## Source records
>> begin
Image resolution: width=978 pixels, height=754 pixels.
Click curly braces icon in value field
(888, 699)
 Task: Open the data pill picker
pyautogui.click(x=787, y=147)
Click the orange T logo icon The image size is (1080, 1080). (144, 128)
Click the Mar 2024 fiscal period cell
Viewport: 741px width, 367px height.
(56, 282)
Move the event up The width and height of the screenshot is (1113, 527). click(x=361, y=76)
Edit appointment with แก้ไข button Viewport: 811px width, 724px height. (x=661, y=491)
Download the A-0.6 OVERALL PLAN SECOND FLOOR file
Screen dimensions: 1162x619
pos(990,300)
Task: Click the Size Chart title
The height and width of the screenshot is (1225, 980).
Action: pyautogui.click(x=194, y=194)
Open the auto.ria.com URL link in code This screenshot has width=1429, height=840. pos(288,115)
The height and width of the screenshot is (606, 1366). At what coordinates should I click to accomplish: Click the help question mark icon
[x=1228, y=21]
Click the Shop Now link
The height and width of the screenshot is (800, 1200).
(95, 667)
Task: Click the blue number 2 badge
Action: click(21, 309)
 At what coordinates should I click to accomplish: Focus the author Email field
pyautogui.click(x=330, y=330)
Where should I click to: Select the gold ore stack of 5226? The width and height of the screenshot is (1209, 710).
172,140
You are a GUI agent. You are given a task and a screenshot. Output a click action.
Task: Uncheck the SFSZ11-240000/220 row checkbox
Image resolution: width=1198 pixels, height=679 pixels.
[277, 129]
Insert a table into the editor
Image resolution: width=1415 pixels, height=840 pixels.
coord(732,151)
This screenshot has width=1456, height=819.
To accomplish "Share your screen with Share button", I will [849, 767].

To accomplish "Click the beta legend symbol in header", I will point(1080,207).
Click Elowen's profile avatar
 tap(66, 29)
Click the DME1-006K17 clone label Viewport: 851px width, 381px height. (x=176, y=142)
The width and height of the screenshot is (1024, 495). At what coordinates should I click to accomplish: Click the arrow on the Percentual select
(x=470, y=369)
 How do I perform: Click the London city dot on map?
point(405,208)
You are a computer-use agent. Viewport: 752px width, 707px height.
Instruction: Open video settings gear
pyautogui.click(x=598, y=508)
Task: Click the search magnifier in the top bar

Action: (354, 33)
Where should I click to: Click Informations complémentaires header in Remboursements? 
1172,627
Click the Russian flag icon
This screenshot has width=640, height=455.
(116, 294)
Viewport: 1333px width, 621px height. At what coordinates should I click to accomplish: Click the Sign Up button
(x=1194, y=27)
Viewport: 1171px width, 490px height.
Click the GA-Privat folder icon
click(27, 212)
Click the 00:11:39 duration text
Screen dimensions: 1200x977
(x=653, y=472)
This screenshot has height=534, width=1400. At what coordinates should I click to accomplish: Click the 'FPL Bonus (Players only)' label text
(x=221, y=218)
>> end
## What this task involves
Format the data above as a JSON list of strings with one string per line, omitting any blank lines.

## Response to the task
[
  "Image resolution: width=978 pixels, height=754 pixels.",
  "Click curly braces icon in value field",
  "(888, 699)",
  " Task: Open the data pill picker",
  "pyautogui.click(x=787, y=147)",
  "Click the orange T logo icon The image size is (1080, 1080). (144, 128)",
  "Click the Mar 2024 fiscal period cell",
  "Viewport: 741px width, 367px height.",
  "(56, 282)",
  "Move the event up The width and height of the screenshot is (1113, 527). click(x=361, y=76)",
  "Edit appointment with แก้ไข button Viewport: 811px width, 724px height. (x=661, y=491)",
  "Download the A-0.6 OVERALL PLAN SECOND FLOOR file",
  "Screen dimensions: 1162x619",
  "pos(990,300)",
  "Task: Click the Size Chart title",
  "The height and width of the screenshot is (1225, 980).",
  "Action: pyautogui.click(x=194, y=194)",
  "Open the auto.ria.com URL link in code This screenshot has width=1429, height=840. pos(288,115)",
  "The height and width of the screenshot is (606, 1366). At what coordinates should I click to accomplish: Click the help question mark icon",
  "[x=1228, y=21]",
  "Click the Shop Now link",
  "The height and width of the screenshot is (800, 1200).",
  "(95, 667)",
  "Task: Click the blue number 2 badge",
  "Action: click(21, 309)",
  " At what coordinates should I click to accomplish: Focus the author Email field",
  "pyautogui.click(x=330, y=330)",
  "Where should I click to: Select the gold ore stack of 5226? The width and height of the screenshot is (1209, 710).",
  "172,140",
  "You are a GUI agent. You are given a task and a screenshot. Output a click action.",
  "Task: Uncheck the SFSZ11-240000/220 row checkbox",
  "Image resolution: width=1198 pixels, height=679 pixels.",
  "[277, 129]",
  "Insert a table into the editor",
  "Image resolution: width=1415 pixels, height=840 pixels.",
  "coord(732,151)",
  "This screenshot has width=1456, height=819.",
  "To accomplish \"Share your screen with Share button\", I will [849, 767].",
  "To accomplish \"Click the beta legend symbol in header\", I will point(1080,207).",
  "Click Elowen's profile avatar",
  " tap(66, 29)",
  "Click the DME1-006K17 clone label Viewport: 851px width, 381px height. (x=176, y=142)",
  "The width and height of the screenshot is (1024, 495). At what coordinates should I click to accomplish: Click the arrow on the Percentual select",
  "(x=470, y=369)",
  " How do I perform: Click the London city dot on map?",
  "point(405,208)",
  "You are a computer-use agent. Viewport: 752px width, 707px height.",
  "Instruction: Open video settings gear",
  "pyautogui.click(x=598, y=508)",
  "Task: Click the search magnifier in the top bar",
  "Action: (354, 33)",
  "Where should I click to: Click Informations complémentaires header in Remboursements? ",
  "1172,627",
  "Click the Russian flag icon",
  "This screenshot has width=640, height=455.",
  "(116, 294)",
  "Viewport: 1333px width, 621px height. At what coordinates should I click to accomplish: Click the Sign Up button",
  "(x=1194, y=27)",
  "Viewport: 1171px width, 490px height.",
  "Click the GA-Privat folder icon",
  "click(27, 212)",
  "Click the 00:11:39 duration text",
  "Screen dimensions: 1200x977",
  "(x=653, y=472)",
  "This screenshot has height=534, width=1400. At what coordinates should I click to accomplish: Click the 'FPL Bonus (Players only)' label text",
  "(x=221, y=218)"
]